High-level security uses the same configuration as medium-level security. It also uses the security features that are available when the DNS Server service is running on a domain controller and DNS zones are stored in Active Directory. In addition, high-level security completely eliminates DNS communication with the Internet. This is not a typical configuration, but it is recommended whenever Internet connectivity is not required:

  • The DNS infrastructure of your organization has no Internet communication by means of internal DNS servers.
  • Your network uses an internal DNS root and namespace, where all authority for DNS zones is internal.
  • DNS servers that are configured with forwarders use internal DNS server IP addresses only.
  • All DNS servers limit zone transfers to specified IP addresses.
  • DNS servers are configured to listen on specified IP addresses.
  • Cache pollution prevention is enabled on all DNS servers.
  • Internal DNS servers are configured with root hints that point to the internal DNS servers that host the root zone for your internal namespace.
  • All DNS servers are running on domain controllers.
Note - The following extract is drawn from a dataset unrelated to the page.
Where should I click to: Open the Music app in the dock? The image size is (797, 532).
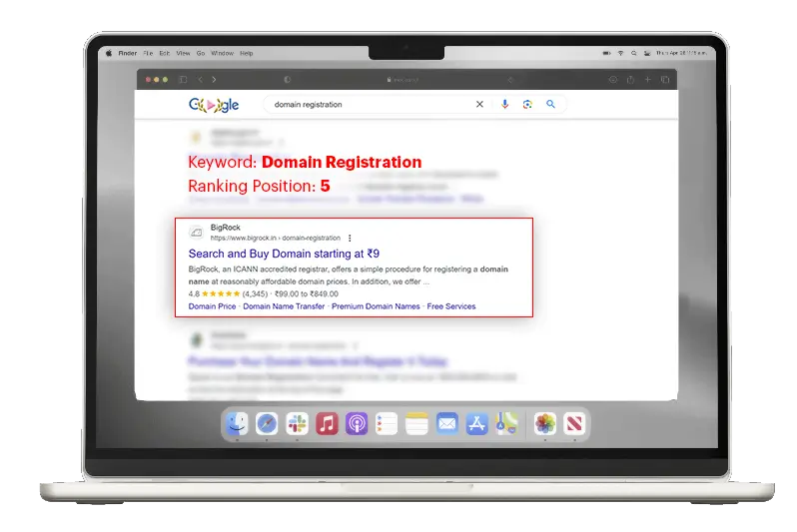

A discretionary access control list (DACL) is configured on the DNS Server service to allow only specific individuals to perform administrative tasks on the DNS server.
  • All DNS zones are stored in Active Directory. A DACL is configured to allow only specific individuals to create, delete, or modify DNS zones.
  • DACLs are configured on DNS resource records to allow only specific individuals to create, delete, or modify DNS data.
  • Secure dynamic update is configured for DNS zones except the top-level zones and root zones, which do not allow dynamic updates at all.